TASK LIST:
(a) Translate this sentence from the jazz trumpet preface into Spanish: "High notes, spine-tinglingly exciting on any instrument, are especially so when played on the trumpet."
(b) Write out the jazz trumpet preface from "High notes, spine-tinglingly" up to and including "of the situation.", switching "trumpet" to "saxophone".
(c) Does the jazz trumpet preface support each statement below? Answer yes or no for each, quoting the words of the preface that decide it.
(i) The author learned to play jazz on the trumpet.
(ii) Most jazz musicians who think about writing a book go on to publish one.
(iii) The author holds that things for trumpet players are fully as bad as first described.
--- Start DOCUMENT SEGMENT ---
Published by:

| Order | Table of Contents | What's on the CD |

One of the things that all jazz musicians do sooner or later is think about putting their thoughts down in a book. A musician spends countless hours learning to play jazz on, say, the bagpipe and (s)he naturally assumes that the body of pedagogical information thus acquired should be written up and put at the disposal of other aspiring jazz bagpipers (bagpipists?). Relatively few have the chutzpah to go all the way and actually publish their musings, but enough have done so that it is now possible to construct a two-lane highway from New York to Toronto and pave it completely with jazz textbooks.

So why another? Why, indeed.

My goals are mostly altruistic in that I remember how abysmally long it took me to learn to play jazz on the trumpet, and I would hate to see anybody else have to spend the same amount of time. Writing down a few helpful hints and exercises might actually save the reader some time in his/her development. We're living in the age of trumpet mastery, don't forget. It you want to be taken seriously as an artist these days, you had better exhibit extreme virtuosity of tongue and fingers. And don't forget range; range is a must.

High notes, spine-tinglingly exciting on any instrument, are especially so when played on the trumpet. Audiences expect them, and as the pressure has grown to comply with the demands of an ever higher, faster, louder music, so has psychological trauma spread among trumpet players everywhere. Actually, I'm overstating the situation; it's not as bad as all that. But my personal difficulties in acquiring range, endurance, and consistency have bought several BMW's for my analyst and have led to my somewhat jaundiced view of the situation.
--- End DOCUMENT SEGMENT ---
--- Start INFORMATION PROVIDED ---
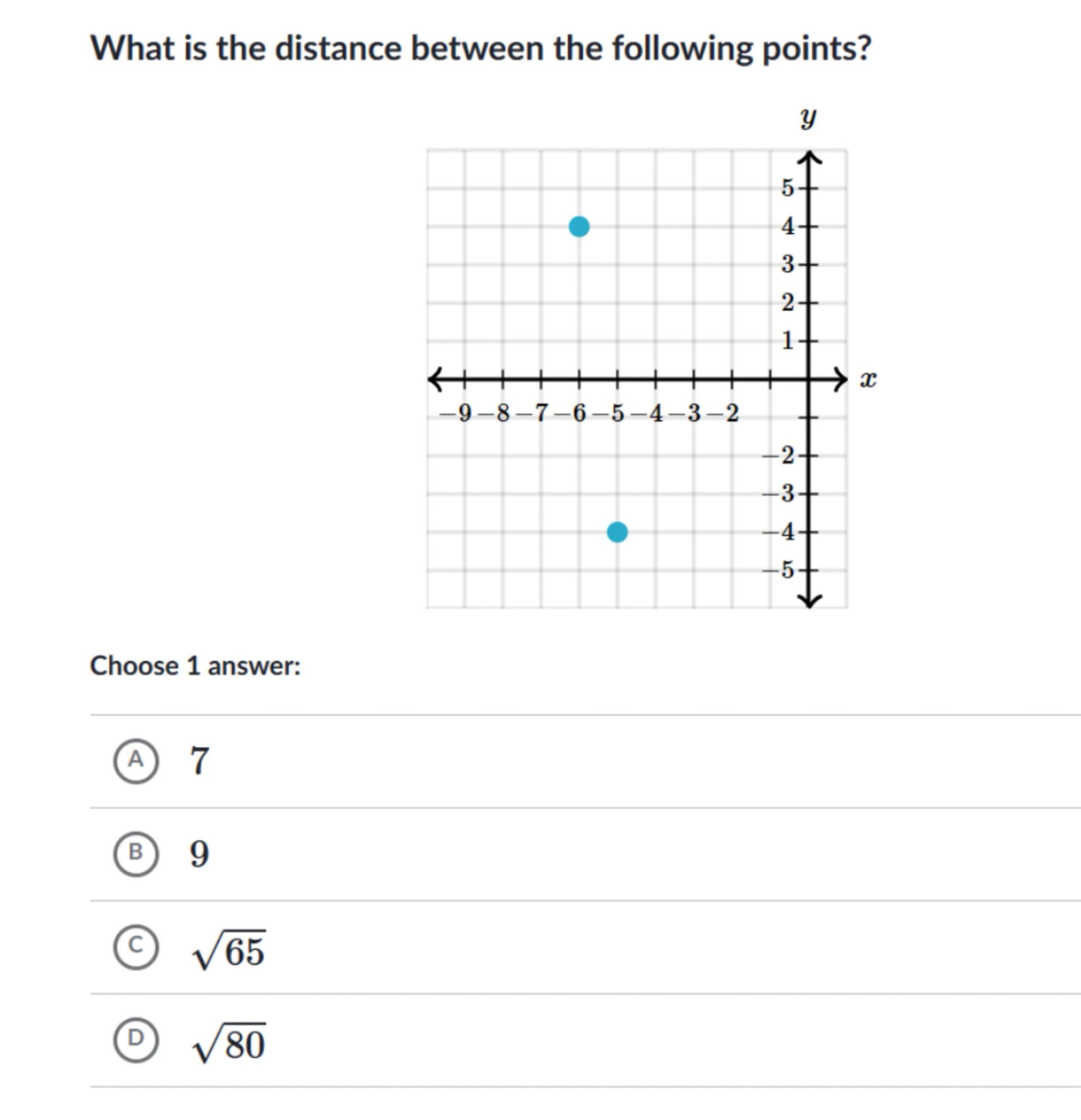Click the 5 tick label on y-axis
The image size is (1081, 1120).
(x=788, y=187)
--- End INFORMATION PROVIDED ---
--- Start INFORMATION PROVIDED ---
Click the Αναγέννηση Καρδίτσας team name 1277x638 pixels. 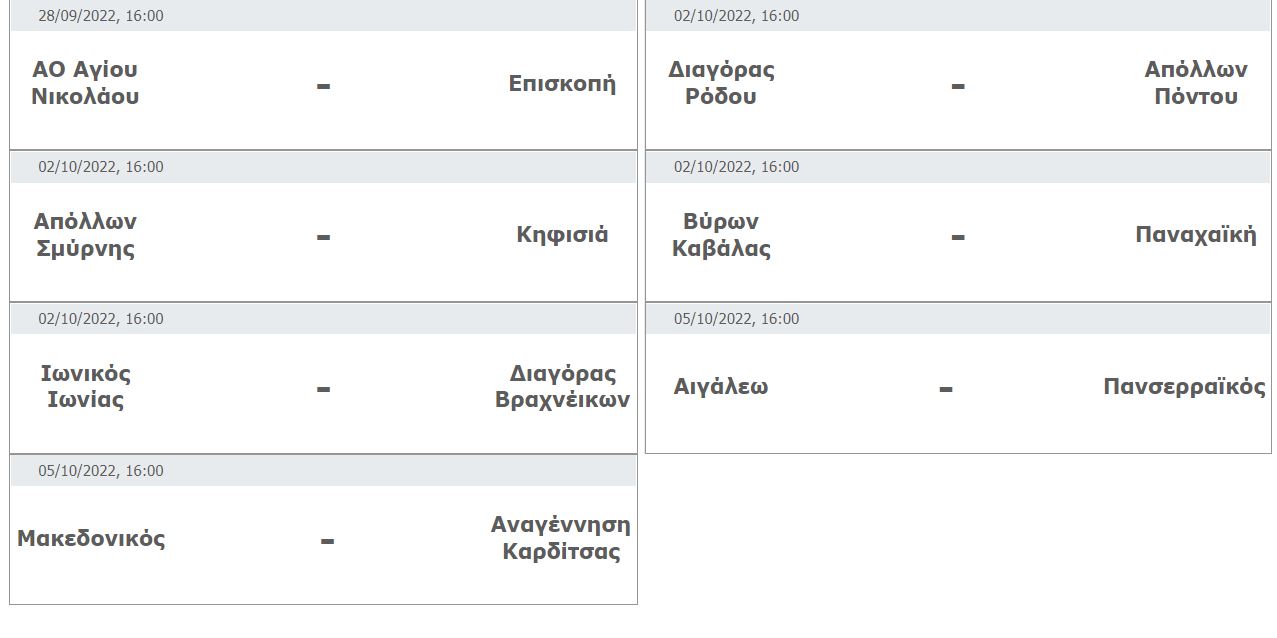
--- End INFORMATION PROVIDED ---
CORRECT ANSWERS:
(a) Las notas agudas, que producen escalofríos de emoción en cualquier instrumento, lo son especialmente cuando se tocan en la trompeta.

(b)
High notes, spine-tinglingly exciting on any instrument, are especially so when played on the saxophone. Audiences expect them, and as the pressure has grown to comply with the demands of an ever higher, faster, louder music, so has psychological trauma spread among saxophone players everywhere. Actually, I'm overstating the situation; it's not as bad as all that. But my personal difficulties in acquiring range, endurance, and consistency have bought several BMW's for my analyst and have led to my somewhat jaundiced view of the situation.

(c)
(i) Yes: "I remember how abysmally long it took me to learn to play jazz on the trumpet"
(ii) No: "Relatively few have the chutzpah to go all the way and actually publish their musings"
(iii) No: "Actually, I'm overstating the situation; it's not as bad as all that."